If you like to imagine movie titles, Alline’s segment would be “Behind the Mic: The Quiet Operator.”
Family portrait — who they were, in brief
Family is a ledger of faces and songs. Below is a simple table that introduces each family member and how they fit into Alline’s life — short, human entries like the ones I’d press into a program.
Name | Relationship to Alline | One-line introduction |
---|---|---|
Zelma (mother) | Mother | The matriarch whose household set the tempo for two daughters who would find fame. |
Floyd (father) | Father | The steady, working presence — the kind of figure you picture in sepia photographs. |
Anna Mae Bullock (Tina Turner) | Younger sister | The electric, world-facing star who carried the family name onto stadium marquees. |
Evelyn Juanita Currie | Half-sister | A relative whose early death cast a shadow that the family remembered for years. |
Tina’s sons (Craig, Ike Jr., Michael, Ronnie) | Nephews | Next-generation notes — Alline’s role as aunt extended into the family’s modern chapters. |
Selico (surname used later) | Possible married name | A later surname Alline used; public records suggest this change though full details remain private. |
Later life, public mentions, and the quiet ledger (1980s–2010)
Alline lived in the orbit of celebrity without becoming tabloid currency — the difference between the echo and the echo-maker. She remained a figure in obituaries and family recollections when she died on September 4, 2010. Social mentions tend to be affectionate and archival: photos, family recollections, and fans tagging her into Tina Turner timelines; her presence is often a humanizing footnote in headlines otherwise devoted to bigger-than-life names.
Her public wealth — the kind tabloids love to guesstimate — isn’t part of the record. If you’re the sort who tracks estates or probate filings, you’ll find silence instead of spreadsheet drama; Alline’s legacy reads more like ledger entries in song credits than dollar signs.

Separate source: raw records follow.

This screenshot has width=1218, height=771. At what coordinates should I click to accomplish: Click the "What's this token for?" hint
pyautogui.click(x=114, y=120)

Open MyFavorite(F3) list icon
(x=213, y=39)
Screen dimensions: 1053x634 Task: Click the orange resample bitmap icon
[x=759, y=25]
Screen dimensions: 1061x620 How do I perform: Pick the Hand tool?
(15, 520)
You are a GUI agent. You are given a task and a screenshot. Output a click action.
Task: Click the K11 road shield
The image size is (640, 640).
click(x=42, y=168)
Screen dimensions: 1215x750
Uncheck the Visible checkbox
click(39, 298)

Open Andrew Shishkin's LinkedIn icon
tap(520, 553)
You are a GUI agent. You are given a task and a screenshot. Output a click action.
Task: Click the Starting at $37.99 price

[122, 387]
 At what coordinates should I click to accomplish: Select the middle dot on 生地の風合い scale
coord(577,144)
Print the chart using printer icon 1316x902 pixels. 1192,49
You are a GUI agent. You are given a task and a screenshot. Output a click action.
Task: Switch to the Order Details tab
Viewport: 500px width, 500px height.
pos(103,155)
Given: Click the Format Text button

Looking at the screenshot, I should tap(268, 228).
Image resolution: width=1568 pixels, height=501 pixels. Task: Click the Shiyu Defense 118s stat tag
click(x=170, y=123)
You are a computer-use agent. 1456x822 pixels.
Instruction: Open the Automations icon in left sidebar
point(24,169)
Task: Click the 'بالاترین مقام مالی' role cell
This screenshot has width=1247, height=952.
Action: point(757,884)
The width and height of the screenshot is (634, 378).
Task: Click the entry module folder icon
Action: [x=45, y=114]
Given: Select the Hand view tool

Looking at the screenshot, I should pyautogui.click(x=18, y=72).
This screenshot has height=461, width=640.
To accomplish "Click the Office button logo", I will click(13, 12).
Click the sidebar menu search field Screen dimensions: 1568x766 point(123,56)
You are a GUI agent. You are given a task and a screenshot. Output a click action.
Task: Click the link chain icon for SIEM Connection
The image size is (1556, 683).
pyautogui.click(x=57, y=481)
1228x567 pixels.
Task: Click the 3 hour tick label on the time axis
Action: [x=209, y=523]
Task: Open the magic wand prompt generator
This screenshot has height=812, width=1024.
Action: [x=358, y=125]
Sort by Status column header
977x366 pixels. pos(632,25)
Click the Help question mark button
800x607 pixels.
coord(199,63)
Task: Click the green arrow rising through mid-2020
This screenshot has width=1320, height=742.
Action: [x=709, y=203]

What she leaves behind — in one cinematic sentence
If Alline Bullock were a film camera, she’d be the one rolling when the star forgets her line — capturing the small, decisive act that lets the scene soar.
FAQ
Who was Alline Bullock?
Alline Bullock was a songwriter and behind-the-scenes organizer connected to the Ike & Tina Turner revue and the older sister of Tina Turner, born December 1, 1936, and passed September 4, 2010.
What songs did she write?
Her most recognized songwriting credit is “Funkier Than a Mosquita’s Tweeter,” which appeared on a 1970 album and later drew attention through covers by other artists.
Did she manage the Ikettes?
Yes — she briefly took on management responsibilities for the early Ikettes and worked on the business side of the revue.
Was she married?
She later used the surname Selico, and some public records indicate that surname change, though mainstream biographical accounts do not offer detailed documentation of a marriage.
How is she related to Tina Turner?
Alline was Tina Turner’s older sister and a steady presence early in Tina’s career, both personally and professionally.
Is there public information about her net worth?
No reliable public estimate of Alline Bullock’s personal net worth is available; most public attention focuses on her songwriting credits and family connections.
When did she die?
Alline Bullock died on September 4, 2010.
Are there photos and social mentions of her?
Yes — she appears in family photos, fan posts, and archival mentions across social platforms and tribute pages, usually in the context of Tina Turner’s broader story.